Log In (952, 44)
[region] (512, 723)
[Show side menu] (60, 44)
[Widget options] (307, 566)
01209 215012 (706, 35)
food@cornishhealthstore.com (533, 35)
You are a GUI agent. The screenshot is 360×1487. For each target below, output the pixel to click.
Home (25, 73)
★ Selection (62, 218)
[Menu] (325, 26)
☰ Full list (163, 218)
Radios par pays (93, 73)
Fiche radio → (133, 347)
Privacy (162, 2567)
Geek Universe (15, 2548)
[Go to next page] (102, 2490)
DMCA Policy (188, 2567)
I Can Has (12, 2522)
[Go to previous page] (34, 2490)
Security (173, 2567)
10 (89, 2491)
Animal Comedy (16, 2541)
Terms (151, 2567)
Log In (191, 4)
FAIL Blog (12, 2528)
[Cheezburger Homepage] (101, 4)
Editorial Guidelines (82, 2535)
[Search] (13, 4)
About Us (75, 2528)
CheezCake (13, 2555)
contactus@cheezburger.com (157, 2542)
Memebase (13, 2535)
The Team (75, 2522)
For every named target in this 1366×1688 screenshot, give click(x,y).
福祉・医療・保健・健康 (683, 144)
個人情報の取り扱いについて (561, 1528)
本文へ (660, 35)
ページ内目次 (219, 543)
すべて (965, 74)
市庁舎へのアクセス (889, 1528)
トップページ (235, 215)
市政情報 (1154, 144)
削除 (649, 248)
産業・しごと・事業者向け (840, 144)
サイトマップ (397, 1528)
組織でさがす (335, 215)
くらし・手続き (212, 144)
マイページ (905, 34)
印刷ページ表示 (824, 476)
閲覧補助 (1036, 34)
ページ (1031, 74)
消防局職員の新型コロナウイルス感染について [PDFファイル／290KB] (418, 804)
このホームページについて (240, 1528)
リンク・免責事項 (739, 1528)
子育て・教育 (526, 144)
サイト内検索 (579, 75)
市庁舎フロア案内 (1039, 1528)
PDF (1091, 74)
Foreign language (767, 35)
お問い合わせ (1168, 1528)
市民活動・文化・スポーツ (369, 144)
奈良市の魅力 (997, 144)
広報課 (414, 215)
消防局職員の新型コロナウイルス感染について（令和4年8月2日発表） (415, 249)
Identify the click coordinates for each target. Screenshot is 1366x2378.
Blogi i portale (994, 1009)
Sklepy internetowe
========
→ **EXERCISE BRIEF**: The answer must be all of the entries, restated exactly.

→ **EXERCISE RESULT**:
Log In (952, 44)
[region] (512, 723)
[Show side menu] (60, 44)
[Widget options] (307, 566)
01209 215012 (706, 35)
food@cornishhealthstore.com (533, 35)
You are a GUI agent. The screenshot is 360×1487. For each target below, output the pixel to click.
Home (25, 73)
★ Selection (62, 218)
[Menu] (325, 26)
☰ Full list (163, 218)
Radios par pays (93, 73)
Fiche radio → (133, 347)
Privacy (162, 2567)
Geek Universe (15, 2548)
[Go to next page] (102, 2490)
DMCA Policy (188, 2567)
I Can Has (12, 2522)
[Go to previous page] (34, 2490)
Security (173, 2567)
10 (89, 2491)
Animal Comedy (16, 2541)
Terms (151, 2567)
Log In (191, 4)
FAIL Blog (12, 2528)
[Cheezburger Homepage] (101, 4)
Editorial Guidelines (82, 2535)
[Search] (13, 4)
About Us (75, 2528)
CheezCake (13, 2555)
contactus@cheezburger.com (157, 2542)
Memebase (13, 2535)
The Team (75, 2522)
For every named target in this 1366×1688 screenshot, give click(x,y).
福祉・医療・保健・健康 (683, 144)
個人情報の取り扱いについて (561, 1528)
本文へ (660, 35)
ページ内目次 (219, 543)
すべて (965, 74)
市庁舎へのアクセス (889, 1528)
トップページ (235, 215)
市政情報 (1154, 144)
削除 (649, 248)
産業・しごと・事業者向け (840, 144)
サイトマップ (397, 1528)
組織でさがす (335, 215)
くらし・手続き (212, 144)
マイページ (905, 34)
印刷ページ表示 (824, 476)
閲覧補助 (1036, 34)
ページ (1031, 74)
消防局職員の新型コロナウイルス感染について [PDFファイル／290KB] (418, 804)
このホームページについて (240, 1528)
リンク・免責事項 (739, 1528)
子育て・教育 (526, 144)
サイト内検索 (579, 75)
市庁舎フロア案内 (1039, 1528)
PDF (1091, 74)
Foreign language (767, 35)
お問い合わせ (1168, 1528)
市民活動・文化・スポーツ (369, 144)
奈良市の魅力 (997, 144)
広報課 (414, 215)
消防局職員の新型コロナウイルス感染について（令和4年8月2日発表） (415, 249)
Identify the click coordinates for each target. Screenshot is 1366x2378.
Blogi i portale (994, 1009)
Sklepy internetowe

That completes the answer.